There was need for this warning, especially as he had immediately before maintained that they ought to be a test to the ministers of the church, and terms of official union. [Ibid., p. 352, 353.] He views a confession of faith as the “fixed testimony of a church,” and seems to think it difficult to conceive, “how it can be dispensed with,” when the doctrine, government, and worship of the Christian church “are matters of controversy.”
His arguments in support of the view he takes of this subject are, that it was not the original design of the Protestant confessions, that they should be terms of communion for private Christians—that they were not in fact terms of communion for private Christians; nor even for the reciprocation of ministerial fellowship—and because they cannot be, in effect, terms of Christian (we presume he means what we call church) communion.
The Dr.’s arguments, however, do not seem altogether satisfactory. He grants that the confession of faith is the church’s fixed testimony. It does not appear quite correct to denominate a confession of faith a testimony, as these have been, from time immemorial, in the usage of reformed churches, considered as distinct.—A testimony, as a public document in a church, has uniformly been understood, to be distinguished from her confession of faith, by, not only stating the doctrinal articles of the holy scriptures, as the confession also did, but likewise stating the contrary errors, and testifying against all that held them, which the confession did not.

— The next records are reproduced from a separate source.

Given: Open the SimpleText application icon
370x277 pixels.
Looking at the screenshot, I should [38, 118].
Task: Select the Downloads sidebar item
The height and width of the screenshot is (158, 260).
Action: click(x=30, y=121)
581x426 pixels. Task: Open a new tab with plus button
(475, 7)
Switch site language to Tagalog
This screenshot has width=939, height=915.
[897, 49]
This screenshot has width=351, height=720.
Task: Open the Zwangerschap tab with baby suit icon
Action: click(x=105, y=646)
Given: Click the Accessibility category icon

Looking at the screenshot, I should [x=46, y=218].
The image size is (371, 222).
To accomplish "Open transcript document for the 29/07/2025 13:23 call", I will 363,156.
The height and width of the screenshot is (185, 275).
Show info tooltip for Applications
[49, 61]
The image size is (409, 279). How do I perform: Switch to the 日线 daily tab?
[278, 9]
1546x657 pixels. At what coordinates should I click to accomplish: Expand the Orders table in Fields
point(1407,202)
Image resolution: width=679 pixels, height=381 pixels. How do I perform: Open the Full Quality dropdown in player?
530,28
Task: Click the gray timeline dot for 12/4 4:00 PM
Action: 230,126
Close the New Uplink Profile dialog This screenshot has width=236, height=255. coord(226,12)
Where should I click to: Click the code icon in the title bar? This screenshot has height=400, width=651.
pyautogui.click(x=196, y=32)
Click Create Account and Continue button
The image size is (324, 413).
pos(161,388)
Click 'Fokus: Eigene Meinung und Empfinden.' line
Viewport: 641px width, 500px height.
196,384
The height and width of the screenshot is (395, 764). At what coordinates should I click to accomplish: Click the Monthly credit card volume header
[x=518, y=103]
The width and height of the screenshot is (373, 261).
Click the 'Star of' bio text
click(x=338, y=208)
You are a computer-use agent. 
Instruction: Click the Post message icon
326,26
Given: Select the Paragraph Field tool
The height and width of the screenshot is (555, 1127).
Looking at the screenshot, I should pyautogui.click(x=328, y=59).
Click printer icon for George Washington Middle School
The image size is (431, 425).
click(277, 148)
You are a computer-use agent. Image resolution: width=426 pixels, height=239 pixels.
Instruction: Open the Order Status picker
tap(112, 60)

We know of but one instance, where a church in her judicial capacity, [i.e., in the formation of the Associate Reformed Presbyterian church which abandoned the Testimonies of both Seceders and Covenanters] attempted to amalgamate these two distinct, public documents, by representing her confession of faith as her fixed testimony. And even the approbation of Dr. Mason, will not be sufficient, to sanction the unwarrantable departure from principle and usage.
But taking it in his own application, as the fixed testimony of the church, it appears not a little strange, that the members of the church should not be bound by the church’s testimony. A testimony is the evidence which a witness gives in court, or when regularly called before some tribunal. It is generally given on oath, but whether or not, it is constantly understood to be the act and deed of the witness himself—that he is the author of his own testimony, and that he declares what he believes to be the truth. The contrary of any of these would render a witness something worse than suspicious, and his testimony wholly unworthy of credit.
According to the Dr. we have here the testimony—the fixed testimony of the church, but her members are not bound to believe it. The officers to be sure must all believe the evidence which they have given, but the private members need not! This is rather serious trifling. In all conscience, would it not be better not to admit them to give testimony at all?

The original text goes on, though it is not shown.